Workers’ & women’s rights come from the UK, not the EU. The EU doesn’t even have minimum wage legislation. Factsheet No.11 – Workers’ and women’s rights – 09 Nov 2019. From official EU and UK Government sources, for MPs and for ordinary members of the public. One of the many myths about the EU is that it has been responsible for the minimum statutory workers’ rights and women’s rights enjoyed in the UK today. The truth is very different.

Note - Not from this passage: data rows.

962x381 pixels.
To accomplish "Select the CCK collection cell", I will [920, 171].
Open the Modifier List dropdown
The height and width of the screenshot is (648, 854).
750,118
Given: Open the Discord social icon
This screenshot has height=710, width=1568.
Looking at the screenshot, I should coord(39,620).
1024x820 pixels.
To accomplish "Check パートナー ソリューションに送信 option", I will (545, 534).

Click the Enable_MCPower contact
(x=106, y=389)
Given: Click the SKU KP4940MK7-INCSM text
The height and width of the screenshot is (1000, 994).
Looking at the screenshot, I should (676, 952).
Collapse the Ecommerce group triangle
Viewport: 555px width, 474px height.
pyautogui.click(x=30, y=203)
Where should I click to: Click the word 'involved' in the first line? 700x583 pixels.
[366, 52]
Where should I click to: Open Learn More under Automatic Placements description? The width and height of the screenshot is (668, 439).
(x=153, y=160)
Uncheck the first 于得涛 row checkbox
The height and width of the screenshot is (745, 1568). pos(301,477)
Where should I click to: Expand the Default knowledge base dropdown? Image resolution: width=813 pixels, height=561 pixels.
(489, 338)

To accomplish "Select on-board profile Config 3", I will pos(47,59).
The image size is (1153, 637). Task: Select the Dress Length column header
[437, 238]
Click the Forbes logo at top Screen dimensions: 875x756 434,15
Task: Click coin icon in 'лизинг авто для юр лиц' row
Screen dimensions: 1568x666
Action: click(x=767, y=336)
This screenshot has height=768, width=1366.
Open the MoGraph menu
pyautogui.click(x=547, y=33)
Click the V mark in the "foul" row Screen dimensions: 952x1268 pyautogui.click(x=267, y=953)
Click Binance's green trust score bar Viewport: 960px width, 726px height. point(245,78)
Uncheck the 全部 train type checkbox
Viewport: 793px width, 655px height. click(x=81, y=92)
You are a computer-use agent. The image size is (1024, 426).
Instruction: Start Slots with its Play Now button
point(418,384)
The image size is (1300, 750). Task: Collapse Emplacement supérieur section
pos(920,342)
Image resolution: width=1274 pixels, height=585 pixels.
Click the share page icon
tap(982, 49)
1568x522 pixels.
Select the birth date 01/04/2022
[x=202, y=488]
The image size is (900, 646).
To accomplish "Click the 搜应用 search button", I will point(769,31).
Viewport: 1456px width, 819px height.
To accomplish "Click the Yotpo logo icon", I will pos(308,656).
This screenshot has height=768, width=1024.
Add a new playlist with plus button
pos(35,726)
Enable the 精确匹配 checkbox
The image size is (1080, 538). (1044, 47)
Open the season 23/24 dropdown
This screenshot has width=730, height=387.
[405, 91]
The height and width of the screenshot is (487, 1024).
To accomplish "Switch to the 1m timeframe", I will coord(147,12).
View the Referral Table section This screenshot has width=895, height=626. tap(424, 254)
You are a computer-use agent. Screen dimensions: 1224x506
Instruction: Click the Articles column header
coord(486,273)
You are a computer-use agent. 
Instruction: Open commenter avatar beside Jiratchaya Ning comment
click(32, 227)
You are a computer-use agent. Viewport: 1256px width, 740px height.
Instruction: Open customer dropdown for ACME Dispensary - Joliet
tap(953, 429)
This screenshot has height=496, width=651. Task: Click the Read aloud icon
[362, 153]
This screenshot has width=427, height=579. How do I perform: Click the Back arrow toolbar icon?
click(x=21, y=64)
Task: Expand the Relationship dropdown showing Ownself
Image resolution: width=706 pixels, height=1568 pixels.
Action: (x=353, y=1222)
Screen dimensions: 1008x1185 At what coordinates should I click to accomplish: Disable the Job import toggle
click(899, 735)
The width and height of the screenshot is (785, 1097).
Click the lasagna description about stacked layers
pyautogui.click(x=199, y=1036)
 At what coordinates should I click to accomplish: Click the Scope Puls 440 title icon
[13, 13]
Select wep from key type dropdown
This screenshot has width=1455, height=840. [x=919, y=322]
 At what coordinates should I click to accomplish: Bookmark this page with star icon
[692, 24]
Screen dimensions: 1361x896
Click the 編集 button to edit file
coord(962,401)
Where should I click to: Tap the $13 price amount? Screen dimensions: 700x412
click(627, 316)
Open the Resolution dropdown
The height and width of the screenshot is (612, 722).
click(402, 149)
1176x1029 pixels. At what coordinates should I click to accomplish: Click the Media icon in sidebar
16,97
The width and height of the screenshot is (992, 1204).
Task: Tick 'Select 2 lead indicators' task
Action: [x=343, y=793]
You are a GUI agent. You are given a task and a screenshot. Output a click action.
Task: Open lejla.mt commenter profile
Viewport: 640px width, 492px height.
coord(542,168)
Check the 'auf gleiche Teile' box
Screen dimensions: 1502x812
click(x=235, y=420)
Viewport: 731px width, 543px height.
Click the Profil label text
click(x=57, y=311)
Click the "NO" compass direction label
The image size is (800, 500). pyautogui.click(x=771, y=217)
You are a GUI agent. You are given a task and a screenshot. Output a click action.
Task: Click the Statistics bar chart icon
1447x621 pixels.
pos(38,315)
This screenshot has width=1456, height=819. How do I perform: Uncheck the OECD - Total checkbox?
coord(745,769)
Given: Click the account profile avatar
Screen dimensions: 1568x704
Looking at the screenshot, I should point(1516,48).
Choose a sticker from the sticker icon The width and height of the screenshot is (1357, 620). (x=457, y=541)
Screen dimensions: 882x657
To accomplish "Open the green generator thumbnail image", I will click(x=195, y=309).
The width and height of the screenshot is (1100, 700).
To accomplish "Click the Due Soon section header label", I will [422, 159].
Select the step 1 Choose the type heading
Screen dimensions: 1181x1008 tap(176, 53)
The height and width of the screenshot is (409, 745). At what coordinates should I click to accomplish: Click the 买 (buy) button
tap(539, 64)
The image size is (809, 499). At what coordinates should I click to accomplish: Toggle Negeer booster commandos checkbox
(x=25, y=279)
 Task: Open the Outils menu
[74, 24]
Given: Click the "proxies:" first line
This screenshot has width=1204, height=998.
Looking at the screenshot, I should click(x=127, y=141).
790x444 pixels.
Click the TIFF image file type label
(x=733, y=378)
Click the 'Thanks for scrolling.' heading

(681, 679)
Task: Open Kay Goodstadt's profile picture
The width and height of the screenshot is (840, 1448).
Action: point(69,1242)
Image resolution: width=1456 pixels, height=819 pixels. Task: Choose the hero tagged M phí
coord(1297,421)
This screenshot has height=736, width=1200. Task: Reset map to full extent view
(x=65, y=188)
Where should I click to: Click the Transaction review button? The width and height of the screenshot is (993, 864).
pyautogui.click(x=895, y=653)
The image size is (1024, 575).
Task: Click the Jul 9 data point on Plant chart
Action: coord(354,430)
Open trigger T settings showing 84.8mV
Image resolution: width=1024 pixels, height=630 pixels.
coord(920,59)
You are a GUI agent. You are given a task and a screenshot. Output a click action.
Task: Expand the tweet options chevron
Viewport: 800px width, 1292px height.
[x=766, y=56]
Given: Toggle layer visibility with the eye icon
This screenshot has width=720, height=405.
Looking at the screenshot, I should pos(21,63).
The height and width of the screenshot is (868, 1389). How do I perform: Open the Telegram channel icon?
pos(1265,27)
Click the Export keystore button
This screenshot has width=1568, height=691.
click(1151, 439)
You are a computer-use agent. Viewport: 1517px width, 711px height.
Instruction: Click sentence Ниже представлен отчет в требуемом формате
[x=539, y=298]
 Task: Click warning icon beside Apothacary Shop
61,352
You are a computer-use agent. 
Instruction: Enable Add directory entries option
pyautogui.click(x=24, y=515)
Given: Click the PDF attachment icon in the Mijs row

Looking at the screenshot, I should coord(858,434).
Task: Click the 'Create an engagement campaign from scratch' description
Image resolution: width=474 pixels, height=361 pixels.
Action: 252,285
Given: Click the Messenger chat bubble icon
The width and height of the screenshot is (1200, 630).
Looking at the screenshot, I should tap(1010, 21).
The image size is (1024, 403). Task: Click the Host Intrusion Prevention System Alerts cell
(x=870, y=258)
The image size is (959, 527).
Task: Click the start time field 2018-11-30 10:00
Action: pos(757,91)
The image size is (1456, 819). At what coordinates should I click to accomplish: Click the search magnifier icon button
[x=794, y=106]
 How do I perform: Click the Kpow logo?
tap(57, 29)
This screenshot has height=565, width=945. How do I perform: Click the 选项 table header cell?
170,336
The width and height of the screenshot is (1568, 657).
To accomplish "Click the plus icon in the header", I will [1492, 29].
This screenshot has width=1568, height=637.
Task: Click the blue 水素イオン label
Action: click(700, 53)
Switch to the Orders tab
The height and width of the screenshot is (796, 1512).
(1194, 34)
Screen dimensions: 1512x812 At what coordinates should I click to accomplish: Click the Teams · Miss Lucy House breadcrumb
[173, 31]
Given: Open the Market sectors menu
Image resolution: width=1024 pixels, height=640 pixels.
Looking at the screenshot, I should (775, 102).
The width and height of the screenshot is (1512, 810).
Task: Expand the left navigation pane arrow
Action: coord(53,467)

1. There is no EU statutory right to a minimum wage

• Within EU treaties, laws, directives, & regulations, there is no requirement to have a minimum wage
• Six EU countries don’t have one at all (Denmark, Italy, Cyprus, Austria, Finland, Sweden)
• Where they exist, the uneven playing field has Latvia at the bottom, with Luxembourg’s almost 5 times higher
• The UK is seventh on the list, with its own legislation since 1998

2. EU healthcare rights are way below UK standards

• Healthcare in the EU is generally not free – most people pay for top-up private insurance
• In many countries you pay, and get only partially reimbursed later
• In France it costs £26 just for 5 minutes with your GP, paid at the time
• With the UK’s NHS, treatment is free at the point of delivery

3. EU workers’ rights laws are lower than UK’s

• UK statutory paid holiday entitlement is 28 days, in EU only 20 days
• UK National Minimum Wage Act 1998 – there’s no minimum wage in the EU
• ‘Statutory maternity pay’ – UK: up to 39 weeks, EU: 14 weeks. UK employees can take up to 52 weeks’ leave
• Under EU laws, the Britons’ rights would only decrease

4. UK established workers’ rights long before EU

• “Protection against sex, race and disability discrimination in the UK pre-dated EU law” (from TUC report)
• Women’s rights: Equal Pay Act, Abortion Act and Divorce Reform Act were all passed before UK even joined EU
• Sex Discrimination Act, Domestic Violence Act, Employment Protection Act – no EU involvement
• EU’s Posted Workers Directive means EU workers can be employed in UK for fraction of the cost of UK workers

5. Finally, workers’ rights are only relevant if you have work

• In the Eurozone, austerity has taken the jobs of millions of workers
• You’re almost twice as likely to be out of work in the EU27
• An entire young generation across southern Europe has been devastated by 30-50% unemployment for years

In all the workers’ and women’s rights above, the UK’s statutory arrangements are better than those which would be applicable under EU law. [ Sources: Hansard, EC Working Time Directive 93/104/EC, TUC report 2016 on Workers’ Rights, EU Commission, Competences between UK and EU Social and Employment Policy (UK Gov’t), National Minimum Wage Act, EU Parliament report Mar 2019 ]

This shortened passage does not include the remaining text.